The reason that I asked is that I suspect that the slump that the contractor uses cause the excessive cracks I  have observed.  The slump that they use is reaching as high as 200mm (with concrete additives).  Also, I do not like the way they repair these cracks on floor slabs; they do not use injection equipment as per product data.  Crack widths are 0.4mm on top and soffit of slabs; these are found to be through cracks by flooding the area with water.  I see no evidence that the repair material fills these cracks completely.

----- Original Message ----
From: Jay Shilstone <j.s(--nospam--at)shilstone.com>
To: seaint(--nospam--at)seaint.org
Sent: Wednesday, February 14, 2007 3:15:35 PM
Subject: Re: Concrete Slump

I hope you get a lot of replies on this one.

In a laboratory, when using only rock, sand, cement and water, slump and strength (and shrinkage) correlate pretty well. In the real world that is a different story. There are several ways to increase slump without affecting shrinkage and strength. The reverse is also true. You can impact strength and shrinkage without affecting slump. Here are some of the factors.

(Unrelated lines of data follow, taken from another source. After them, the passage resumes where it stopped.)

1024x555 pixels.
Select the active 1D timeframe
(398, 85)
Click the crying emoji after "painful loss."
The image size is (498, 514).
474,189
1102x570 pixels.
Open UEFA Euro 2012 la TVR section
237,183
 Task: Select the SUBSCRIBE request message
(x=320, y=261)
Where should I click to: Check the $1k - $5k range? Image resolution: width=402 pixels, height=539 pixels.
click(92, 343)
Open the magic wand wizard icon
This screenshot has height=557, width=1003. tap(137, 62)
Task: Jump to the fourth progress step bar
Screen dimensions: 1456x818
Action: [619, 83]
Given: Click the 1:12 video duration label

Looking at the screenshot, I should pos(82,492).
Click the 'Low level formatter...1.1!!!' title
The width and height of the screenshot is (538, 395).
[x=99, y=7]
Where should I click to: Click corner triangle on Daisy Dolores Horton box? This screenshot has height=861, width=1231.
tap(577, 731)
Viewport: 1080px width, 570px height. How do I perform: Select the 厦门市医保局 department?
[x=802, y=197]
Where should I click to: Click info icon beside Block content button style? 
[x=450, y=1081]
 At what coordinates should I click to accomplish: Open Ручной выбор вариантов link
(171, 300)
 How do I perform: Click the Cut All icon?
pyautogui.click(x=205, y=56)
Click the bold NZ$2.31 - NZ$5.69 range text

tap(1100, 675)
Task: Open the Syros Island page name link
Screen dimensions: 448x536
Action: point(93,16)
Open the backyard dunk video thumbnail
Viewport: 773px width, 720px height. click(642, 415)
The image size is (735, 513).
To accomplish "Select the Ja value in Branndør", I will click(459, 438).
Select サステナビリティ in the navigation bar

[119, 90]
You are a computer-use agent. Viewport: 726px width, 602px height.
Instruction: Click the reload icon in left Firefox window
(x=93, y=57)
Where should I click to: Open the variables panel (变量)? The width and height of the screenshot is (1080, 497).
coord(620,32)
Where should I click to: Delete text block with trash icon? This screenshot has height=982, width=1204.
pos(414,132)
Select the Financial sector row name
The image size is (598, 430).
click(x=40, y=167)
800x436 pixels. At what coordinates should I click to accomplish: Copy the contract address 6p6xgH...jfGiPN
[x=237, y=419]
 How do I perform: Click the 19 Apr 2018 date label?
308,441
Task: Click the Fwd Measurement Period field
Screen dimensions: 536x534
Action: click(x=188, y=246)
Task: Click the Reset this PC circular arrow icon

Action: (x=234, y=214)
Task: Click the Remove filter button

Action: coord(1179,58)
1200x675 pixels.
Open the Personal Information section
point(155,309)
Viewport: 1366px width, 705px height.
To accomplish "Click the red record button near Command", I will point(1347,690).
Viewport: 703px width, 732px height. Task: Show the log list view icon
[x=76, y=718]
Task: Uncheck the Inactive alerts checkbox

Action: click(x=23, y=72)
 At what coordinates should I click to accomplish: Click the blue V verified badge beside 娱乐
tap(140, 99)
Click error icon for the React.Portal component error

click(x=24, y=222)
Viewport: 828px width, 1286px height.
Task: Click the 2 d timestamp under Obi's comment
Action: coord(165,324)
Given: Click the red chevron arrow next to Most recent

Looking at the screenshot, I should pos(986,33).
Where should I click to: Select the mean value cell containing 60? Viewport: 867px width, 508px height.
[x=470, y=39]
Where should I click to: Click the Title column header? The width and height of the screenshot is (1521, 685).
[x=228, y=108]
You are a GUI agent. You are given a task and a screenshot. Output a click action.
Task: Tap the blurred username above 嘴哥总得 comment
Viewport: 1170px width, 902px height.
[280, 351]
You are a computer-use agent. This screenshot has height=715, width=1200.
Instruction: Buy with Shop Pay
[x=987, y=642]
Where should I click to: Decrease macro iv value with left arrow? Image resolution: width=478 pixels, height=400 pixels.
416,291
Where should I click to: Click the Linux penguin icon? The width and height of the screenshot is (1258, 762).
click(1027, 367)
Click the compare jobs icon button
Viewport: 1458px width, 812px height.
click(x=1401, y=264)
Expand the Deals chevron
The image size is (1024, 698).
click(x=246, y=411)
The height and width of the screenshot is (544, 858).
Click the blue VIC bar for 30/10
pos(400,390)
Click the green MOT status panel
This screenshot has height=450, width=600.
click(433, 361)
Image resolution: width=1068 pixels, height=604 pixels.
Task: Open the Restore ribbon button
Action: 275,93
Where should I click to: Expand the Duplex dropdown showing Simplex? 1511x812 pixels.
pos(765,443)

Water - Total water in a mix is directly related to shrinkage. The more water, the more shrinkage. Reduce the water, reduce the shrinkage.
w/c ratio - I wrote a mini-novel on this subject on the mailing list about a month ago. Generally speaking, as you decrease water-cement ratio you decrease drying shrinkage, but you can increase autogenous shrinkage and thermal shrinkage due to high heats of hydration
aggregates - There is an optimum combination of coarse and fine aggregate that will result in the lowest water demand for the mix (see water above)
gradation - A well graded aggregate mix typically requires less water than a mix with one or more gaps in the grading (see water above)
admixtures - Generally speaking, water reducers and superplasticizers will decrease shrinkage, but that is no guarantee. Some superplasticizers can increase shrinkage by as much as 25% (I think that is what ASTM says) and still meet ASTM C494. You have to test the concrete to find out what is happening.

Self-consolidating concrete - there is a whole new (25 years old) class of concrete that is designed to have slump in the 9-11 inch range without attendant strength and shrinkage problems. Talk to local concrete producers about its availability and suitability to you application.

Generally speaking, most engineers limit slump without superplasticizer in their specs to 3-5 inches, but contractors like 4-6 inches better.

Also, cracks aren't just a function of the concrete material. They are also a function of the design, concrete configuration, placement and curing.

Sorry you asked? <g>
Jay Shilstone

At 02:58 AM 2/14/2007, you wrote:
Hi!
 
It is my understanding that high concrete slumps would result to excessive cracks.  Anyone knows what is the best slump value for a highrise building (say 50-storey building)?
 
Many thanks.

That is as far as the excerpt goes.